Marriages can end up in kingdom stalemates; and when they do, there is only one way to break free. But before I say what that is, I’ll tell you what it isn’t: It isn’t compromise. It isn’t quid pro quo. It isn’t giving up, or rolling over. It isn’t trying to change the other person. These strategies over time will just leave us bitter or broken or both. We know what this sounds like:
“She doesn’t see what I do for her!”
“Doesn’t he know what I need, or want, or think?”
“What do I get in return for everything I do? Nothing! She never notices.”
She never notices… she NEVER… That is the formula for clashing kingdoms. Jesus calls that unchastity. Jesus calls that idol worship.
Some marriages need to come apart, and they do. Many marriages come apart when they don’t need to. The marriages that should come apart need to because one person tried to constrain the other person from becoming most fully the person God made him or her to be. One tried to hold the other captive within the walls of their kingdom. Jesus called this unchastity.
And many marriages come apart when they don’t need to because both parties have lost focus on God. The couple becomes disoriented. They put the emphasis on themselves or on the other person, or even their children, or work, or dog, and the priority of God is forgotten.

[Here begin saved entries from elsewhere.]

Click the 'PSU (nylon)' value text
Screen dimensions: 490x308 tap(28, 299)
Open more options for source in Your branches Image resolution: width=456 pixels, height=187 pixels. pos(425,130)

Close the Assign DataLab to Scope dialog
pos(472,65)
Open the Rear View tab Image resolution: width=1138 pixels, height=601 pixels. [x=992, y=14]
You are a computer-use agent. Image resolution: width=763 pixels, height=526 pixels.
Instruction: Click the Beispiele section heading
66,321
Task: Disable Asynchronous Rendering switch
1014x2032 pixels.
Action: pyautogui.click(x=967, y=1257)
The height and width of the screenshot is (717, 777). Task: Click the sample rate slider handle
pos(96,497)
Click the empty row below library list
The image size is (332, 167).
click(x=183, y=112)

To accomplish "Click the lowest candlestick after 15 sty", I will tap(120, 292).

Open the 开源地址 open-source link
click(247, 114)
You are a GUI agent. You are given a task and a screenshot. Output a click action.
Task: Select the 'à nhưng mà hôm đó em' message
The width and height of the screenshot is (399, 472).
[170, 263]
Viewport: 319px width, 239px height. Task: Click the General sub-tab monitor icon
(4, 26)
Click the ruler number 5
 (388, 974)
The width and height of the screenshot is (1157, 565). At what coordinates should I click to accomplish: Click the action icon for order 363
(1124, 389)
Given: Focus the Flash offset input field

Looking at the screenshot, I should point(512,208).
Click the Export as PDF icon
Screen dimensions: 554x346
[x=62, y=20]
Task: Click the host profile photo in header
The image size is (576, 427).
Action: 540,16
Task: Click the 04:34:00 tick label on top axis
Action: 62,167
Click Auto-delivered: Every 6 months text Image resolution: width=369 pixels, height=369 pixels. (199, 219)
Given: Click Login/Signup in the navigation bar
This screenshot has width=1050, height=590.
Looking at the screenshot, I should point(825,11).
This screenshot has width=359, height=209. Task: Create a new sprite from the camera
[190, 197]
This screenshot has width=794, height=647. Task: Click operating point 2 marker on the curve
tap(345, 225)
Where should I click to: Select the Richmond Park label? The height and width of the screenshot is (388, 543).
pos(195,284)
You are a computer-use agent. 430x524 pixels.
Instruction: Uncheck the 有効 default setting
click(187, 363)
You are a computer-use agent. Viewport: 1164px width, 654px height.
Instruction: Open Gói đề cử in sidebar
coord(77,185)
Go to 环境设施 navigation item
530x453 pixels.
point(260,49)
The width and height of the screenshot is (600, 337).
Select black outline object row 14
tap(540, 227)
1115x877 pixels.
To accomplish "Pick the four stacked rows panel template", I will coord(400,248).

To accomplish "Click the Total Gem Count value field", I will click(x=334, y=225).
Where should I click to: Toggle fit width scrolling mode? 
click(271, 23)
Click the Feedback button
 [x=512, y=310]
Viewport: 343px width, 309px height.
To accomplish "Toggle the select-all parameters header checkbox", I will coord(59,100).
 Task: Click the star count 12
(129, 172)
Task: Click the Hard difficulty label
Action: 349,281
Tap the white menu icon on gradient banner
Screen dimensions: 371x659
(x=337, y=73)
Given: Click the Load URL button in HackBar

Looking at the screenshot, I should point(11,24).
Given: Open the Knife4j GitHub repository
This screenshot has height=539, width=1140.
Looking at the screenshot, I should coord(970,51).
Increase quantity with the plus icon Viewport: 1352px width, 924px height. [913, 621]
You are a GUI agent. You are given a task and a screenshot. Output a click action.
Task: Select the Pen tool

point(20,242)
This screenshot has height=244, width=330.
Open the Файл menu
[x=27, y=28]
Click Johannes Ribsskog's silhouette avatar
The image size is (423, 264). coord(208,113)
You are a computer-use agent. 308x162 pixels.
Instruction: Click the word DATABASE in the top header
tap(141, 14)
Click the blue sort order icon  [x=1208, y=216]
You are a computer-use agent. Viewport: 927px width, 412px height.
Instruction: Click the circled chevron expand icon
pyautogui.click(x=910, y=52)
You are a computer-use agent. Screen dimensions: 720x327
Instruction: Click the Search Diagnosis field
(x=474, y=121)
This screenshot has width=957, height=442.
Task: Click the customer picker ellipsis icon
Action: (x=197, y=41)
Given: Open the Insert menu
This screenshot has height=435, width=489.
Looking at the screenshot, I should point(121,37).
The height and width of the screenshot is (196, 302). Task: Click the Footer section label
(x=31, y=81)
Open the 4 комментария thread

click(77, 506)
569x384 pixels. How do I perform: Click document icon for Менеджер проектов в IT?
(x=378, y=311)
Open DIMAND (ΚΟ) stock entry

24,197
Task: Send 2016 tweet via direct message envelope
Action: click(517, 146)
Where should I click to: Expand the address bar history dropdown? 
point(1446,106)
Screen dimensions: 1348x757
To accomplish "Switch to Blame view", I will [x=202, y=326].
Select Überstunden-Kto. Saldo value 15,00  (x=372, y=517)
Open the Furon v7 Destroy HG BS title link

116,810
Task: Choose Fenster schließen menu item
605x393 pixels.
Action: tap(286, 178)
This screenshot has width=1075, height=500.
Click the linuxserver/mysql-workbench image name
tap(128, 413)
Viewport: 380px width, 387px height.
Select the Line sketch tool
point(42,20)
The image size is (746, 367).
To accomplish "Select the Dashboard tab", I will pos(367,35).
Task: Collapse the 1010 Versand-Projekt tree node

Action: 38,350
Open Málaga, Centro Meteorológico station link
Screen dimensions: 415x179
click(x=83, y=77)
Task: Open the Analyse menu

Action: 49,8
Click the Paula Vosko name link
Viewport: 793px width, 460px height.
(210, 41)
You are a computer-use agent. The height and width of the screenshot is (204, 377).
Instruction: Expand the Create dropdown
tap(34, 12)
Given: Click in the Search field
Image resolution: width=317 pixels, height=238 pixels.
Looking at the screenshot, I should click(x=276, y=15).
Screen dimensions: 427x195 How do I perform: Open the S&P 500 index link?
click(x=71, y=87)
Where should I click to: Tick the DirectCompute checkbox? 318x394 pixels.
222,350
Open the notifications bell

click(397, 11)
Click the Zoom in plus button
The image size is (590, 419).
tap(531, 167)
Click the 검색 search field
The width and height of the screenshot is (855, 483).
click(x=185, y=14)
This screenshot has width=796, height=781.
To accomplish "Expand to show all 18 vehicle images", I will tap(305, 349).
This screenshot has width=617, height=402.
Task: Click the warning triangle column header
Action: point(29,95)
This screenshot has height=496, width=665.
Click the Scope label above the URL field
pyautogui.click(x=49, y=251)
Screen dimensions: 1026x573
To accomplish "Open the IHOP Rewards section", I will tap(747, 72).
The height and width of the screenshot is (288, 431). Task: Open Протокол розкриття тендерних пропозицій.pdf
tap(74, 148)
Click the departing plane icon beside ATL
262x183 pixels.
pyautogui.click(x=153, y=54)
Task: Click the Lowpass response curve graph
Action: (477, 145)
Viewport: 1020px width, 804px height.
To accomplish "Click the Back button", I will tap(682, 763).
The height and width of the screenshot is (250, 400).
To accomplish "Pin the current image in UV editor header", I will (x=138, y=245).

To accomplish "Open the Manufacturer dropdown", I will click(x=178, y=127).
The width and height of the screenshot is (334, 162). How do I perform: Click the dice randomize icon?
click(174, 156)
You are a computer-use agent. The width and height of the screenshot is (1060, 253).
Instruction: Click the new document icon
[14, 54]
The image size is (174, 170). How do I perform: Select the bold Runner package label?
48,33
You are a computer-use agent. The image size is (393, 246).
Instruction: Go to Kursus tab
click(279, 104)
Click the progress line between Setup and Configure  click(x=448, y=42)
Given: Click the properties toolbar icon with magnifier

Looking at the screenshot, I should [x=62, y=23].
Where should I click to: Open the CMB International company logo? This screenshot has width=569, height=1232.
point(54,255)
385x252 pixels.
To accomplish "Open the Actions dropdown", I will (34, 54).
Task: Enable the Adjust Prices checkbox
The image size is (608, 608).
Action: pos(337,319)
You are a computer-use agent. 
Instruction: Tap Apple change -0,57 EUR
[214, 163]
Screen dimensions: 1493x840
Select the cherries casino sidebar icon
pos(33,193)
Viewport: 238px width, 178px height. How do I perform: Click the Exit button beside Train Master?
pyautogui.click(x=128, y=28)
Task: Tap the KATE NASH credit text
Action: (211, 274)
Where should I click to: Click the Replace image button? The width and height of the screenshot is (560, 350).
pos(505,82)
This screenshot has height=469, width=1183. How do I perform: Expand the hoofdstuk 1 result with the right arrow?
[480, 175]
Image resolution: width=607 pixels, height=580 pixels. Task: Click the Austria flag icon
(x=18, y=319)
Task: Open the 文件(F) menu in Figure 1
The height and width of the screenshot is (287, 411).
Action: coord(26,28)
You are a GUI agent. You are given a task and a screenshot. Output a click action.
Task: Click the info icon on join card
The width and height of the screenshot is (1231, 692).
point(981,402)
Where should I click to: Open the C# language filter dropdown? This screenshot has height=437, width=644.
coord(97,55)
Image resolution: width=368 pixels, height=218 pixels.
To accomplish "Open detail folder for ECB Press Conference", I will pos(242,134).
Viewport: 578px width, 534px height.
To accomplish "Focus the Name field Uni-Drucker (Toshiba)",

To fix a tattered relationship begins by seeking first the kingdom of God. Trust me, I have been through this in my own life. And I continue to go through this in my own life. When I feel disordered in my relationships I think about moving the furniture. It is my analogy. If I move the furniture in my own heart; if I try to make my heart a more comfortable place for God, I change, and a secondary benefit is that those I am relationship with walk differently. They have to, the furniture has been moved.
When we practice patience for God’s sake, our partner will walk differently. When we practice gratitude for God’s sake, they will act differently. When we practice listening for God’s sake, they will hear us in a new way.
If we are different, if we walk differently, if we are more desirous of God, if we are seeking to step into the Trinitarian love-generating reality of God, life will be different. Seek first the kingdom of God.
As the song goes:
Seek ye first the kingdom of God
And its righteousness
And all these things will be added unto you.
Alleluia, Alleluia. (Page, 711)
Make room for God, and the dyad of our marriages, or any relationship we are in, will become Trinitarian love-generating realities as we blossom more fully into beings made in the image and likeness of God.